225 – A Piece of the Past

Momo turned backwards to face her crew, dread dripping off her features. “The mark,” she cried out. “It wasn’t me.”

She furiously grasped for the box in her pocket, her fingers trembling. She could hear the horror before she could see it—hundreds of souls calling out in agony, singing a chorus of death and destruction. The matchbox had finally found its match.

Luckily, Momo had a plan. A last-ditch effort of a plan, but it was all that remained.

Leaving no time for goodbyes, she raised her unoccupied hand, hovering it right above Jarva’s ashes. The ruinous sky above her roared, as if Sera herself was cackling with sadistic joy. Momo briefly wondered if this was still part of Kyros’s plan. Did he know Sera would sacrifice his subject? Had their entire battle been a ploy? Were he and Sera still working together, their hands intertwined around some devious conclusion?

Momo’s mind buzzed with overwhelming, nauseating contradictions. The box pulsed in her hand like a heartbeat. Intuition told her there were only several seconds left until combustion.

“[Rift Hands – Create Portal]”

She clawed into the air, ripping into the ether. It created a tear in reality; a six inch raggedy fissure which, once made, started to rapidly expand from its edges. She took a millisecond to regard what lay on the other side: a milky, infinite blackness, like the one she had floated in a few times before, awaiting Morgana’s summons.

The skill wasn’t specific about what was on the other end. Momo was quite confident the ability was meant to be used like a trash disposal—to fling enemies and waste into. She had thought of just throwing the Wraith Box in there and being done with it, but she couldn’t; she had made a promise to herself. She wouldn’t just give up on these trapped souls.

She hugged the cube to her chest, and dove forward.

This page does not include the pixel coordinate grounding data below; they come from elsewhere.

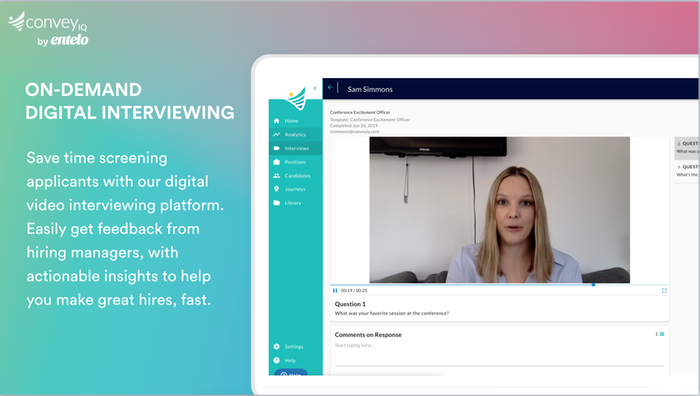The image size is (700, 396).
Task: Go back using the arrow beside Sam Simmons
Action: pos(330,88)
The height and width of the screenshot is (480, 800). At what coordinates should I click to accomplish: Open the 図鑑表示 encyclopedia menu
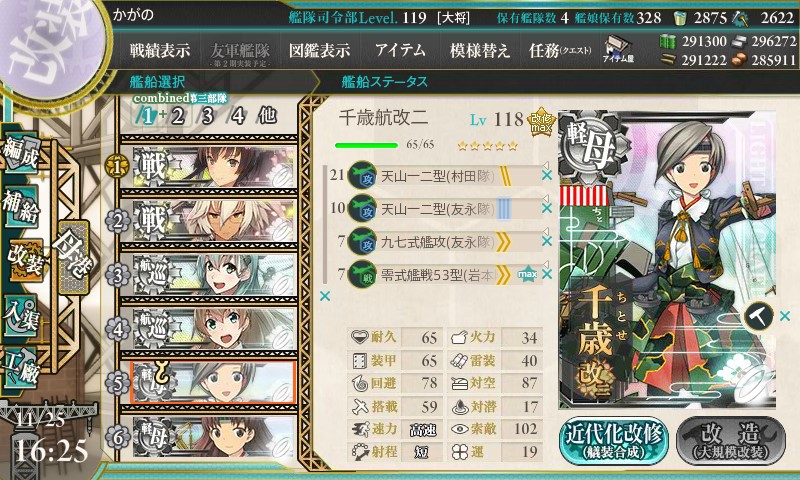(x=319, y=50)
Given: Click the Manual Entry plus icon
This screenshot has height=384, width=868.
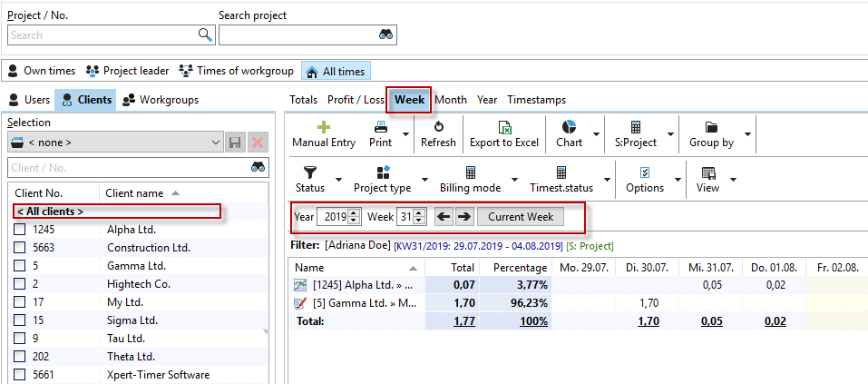Looking at the screenshot, I should pyautogui.click(x=323, y=127).
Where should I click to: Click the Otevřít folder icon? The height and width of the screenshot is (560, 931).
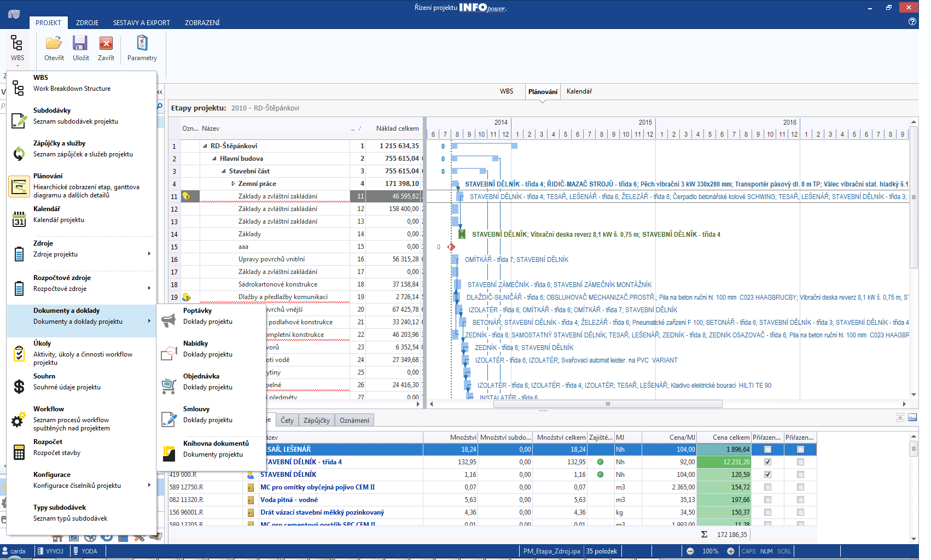[x=54, y=44]

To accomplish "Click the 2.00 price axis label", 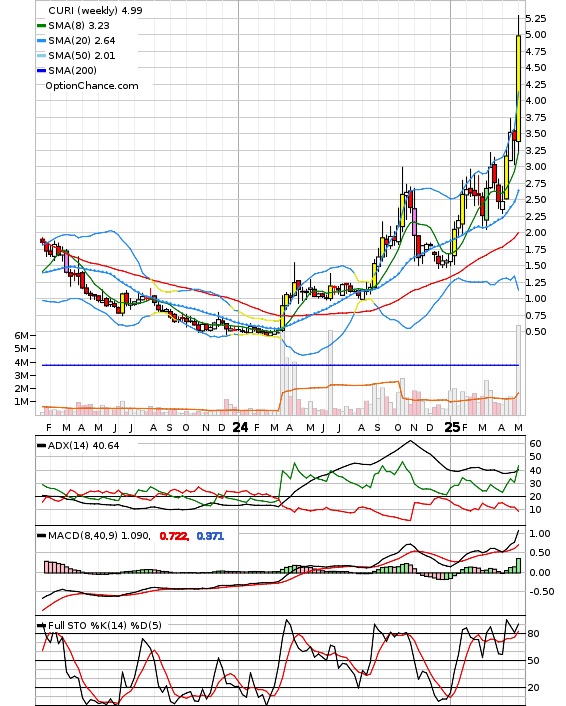I will tap(536, 233).
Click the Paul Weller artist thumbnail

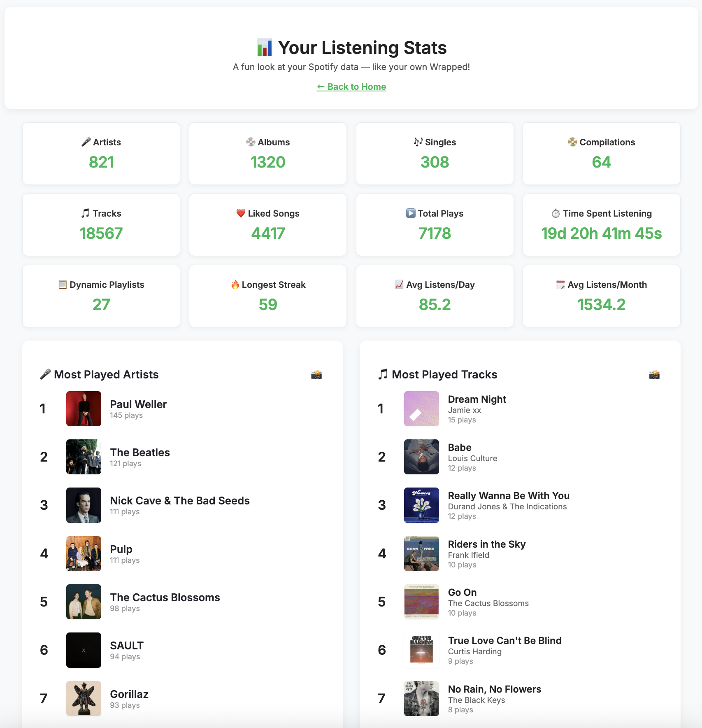coord(83,408)
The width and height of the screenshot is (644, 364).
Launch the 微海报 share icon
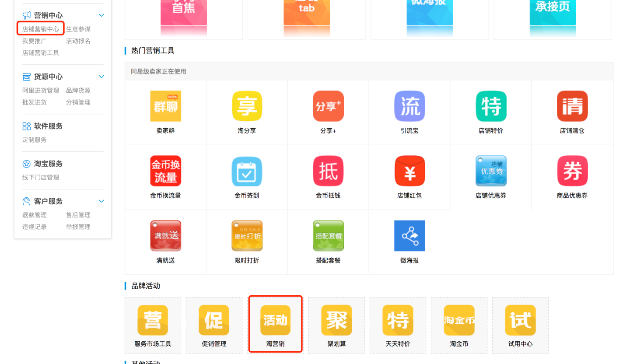[x=410, y=236]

Time worked differently in the Nether.

It was a fact Momo had learned in her brief stint with Morgana, and a principal she was betting her life on. Seeing as she was still all in one piece, and not stuck swimming amongst a feral school of soul chains, the principal had held true.

She carefully peeled her cupped hands from her chest to reveal the box: stuck in stasis, paralyzed in a moment of time. She could still feel the faint hum of energy coming from its center, but the once hyperactive chemical reaction had slowed to a manageable crawl.

Relieved, she looked around. As it turned out, there was not much to look at. Her surroundings were the color of death herself, black and purple and silvery, with the consistency of frothing milk. Momo was simply the latte art floating at the top of the fizzy glass. She got the sense that everything important lay beneath her, unseen.

“Valerica was wrong,” she whispered to herself, hearing her voice come back in echoes. The realization hit her like a wall of bricks; it was quite astounding.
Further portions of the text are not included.